Rewrite the rows that begin at the line containing "You are a GUI" and end after the line containing "Action: (x=755, y=383)", swapping "camera" for "photo" and changing nothing else. Omit the pictures from your answer.
-------- Task material
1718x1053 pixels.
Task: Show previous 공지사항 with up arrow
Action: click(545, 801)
----------------
-------- Task material
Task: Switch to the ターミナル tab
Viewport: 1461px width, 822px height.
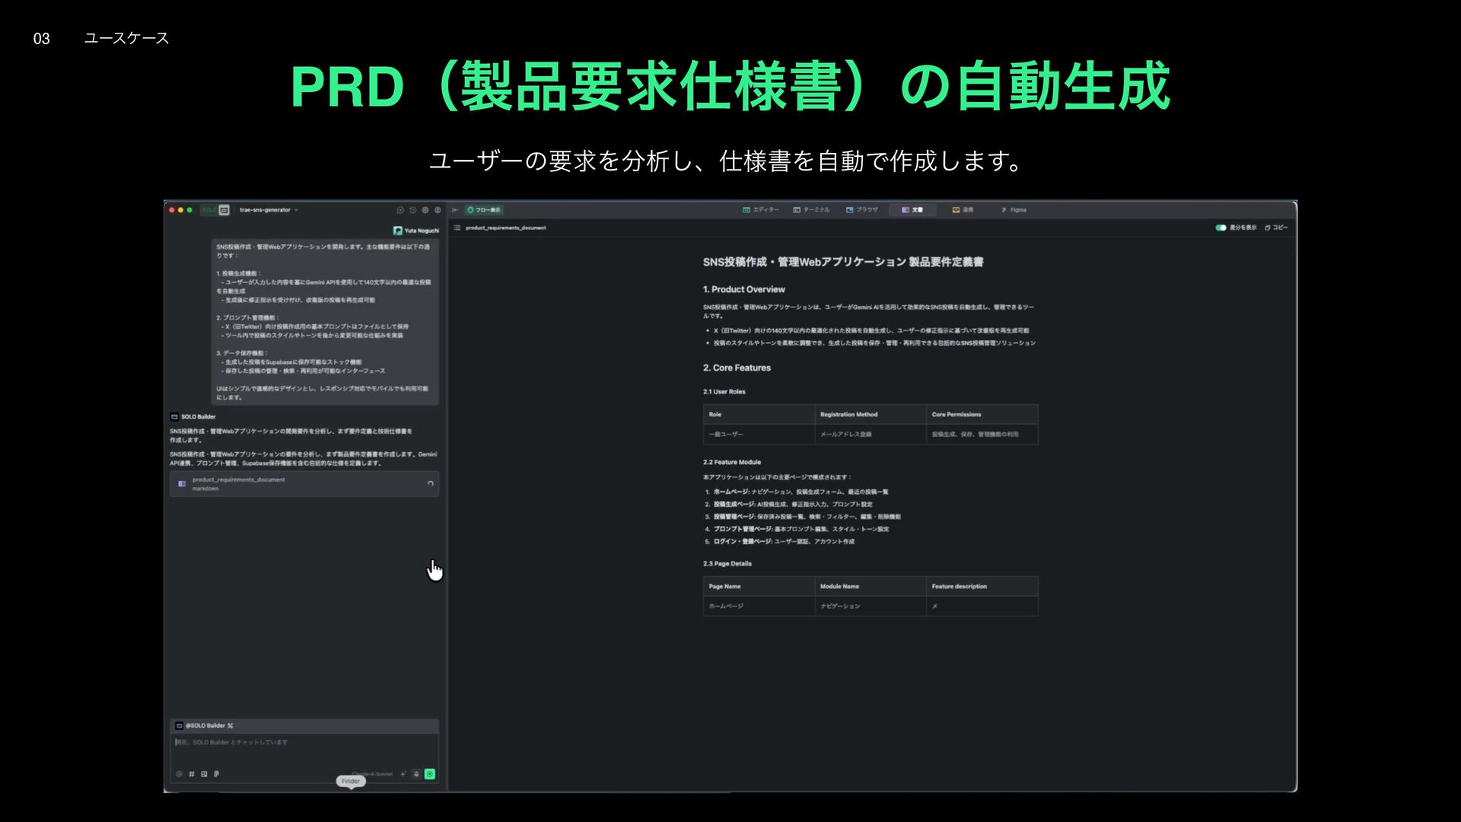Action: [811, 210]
----------------
-------- Task material
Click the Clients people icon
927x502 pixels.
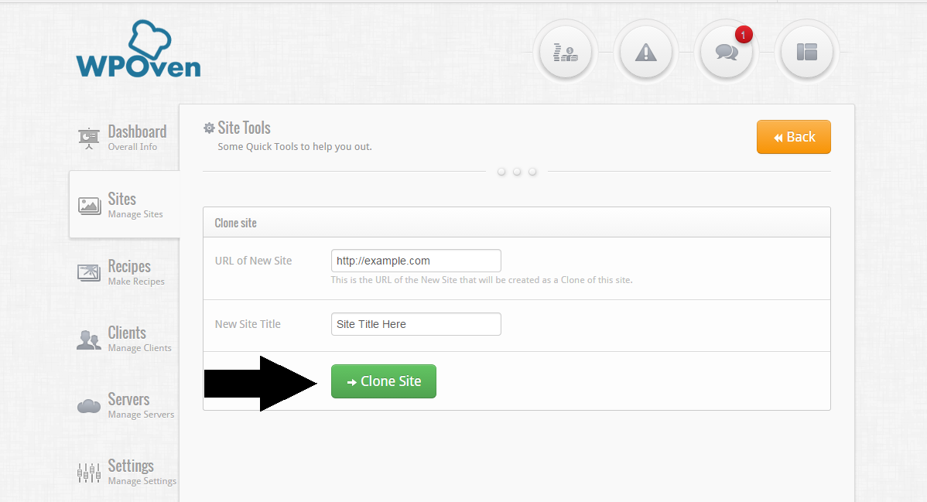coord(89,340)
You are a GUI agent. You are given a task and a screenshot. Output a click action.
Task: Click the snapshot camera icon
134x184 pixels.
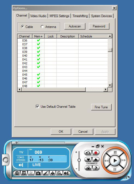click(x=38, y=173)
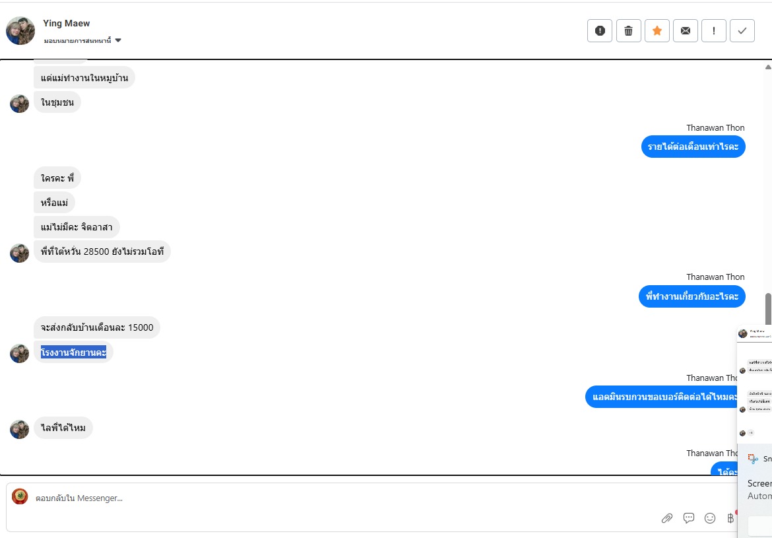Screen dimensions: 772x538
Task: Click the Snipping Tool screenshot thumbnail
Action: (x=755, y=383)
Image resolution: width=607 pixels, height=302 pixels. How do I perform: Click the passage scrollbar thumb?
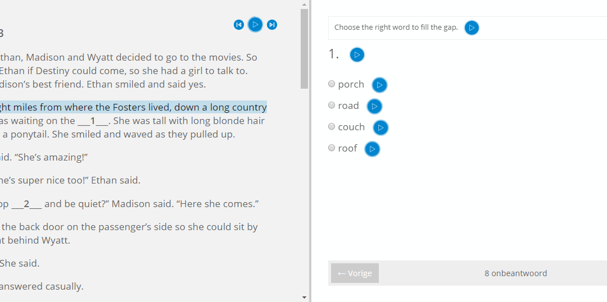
----------------
Answer for this exercise:
You are a GUI agent. You are given a task and a screenshot. Output a click action.
Task: Click the snapshot photo icon
134x184 pixels.
click(x=38, y=173)
Screen dimensions: 772x538
Task: Click the Snipping Tool screenshot thumbnail
Action: (x=755, y=383)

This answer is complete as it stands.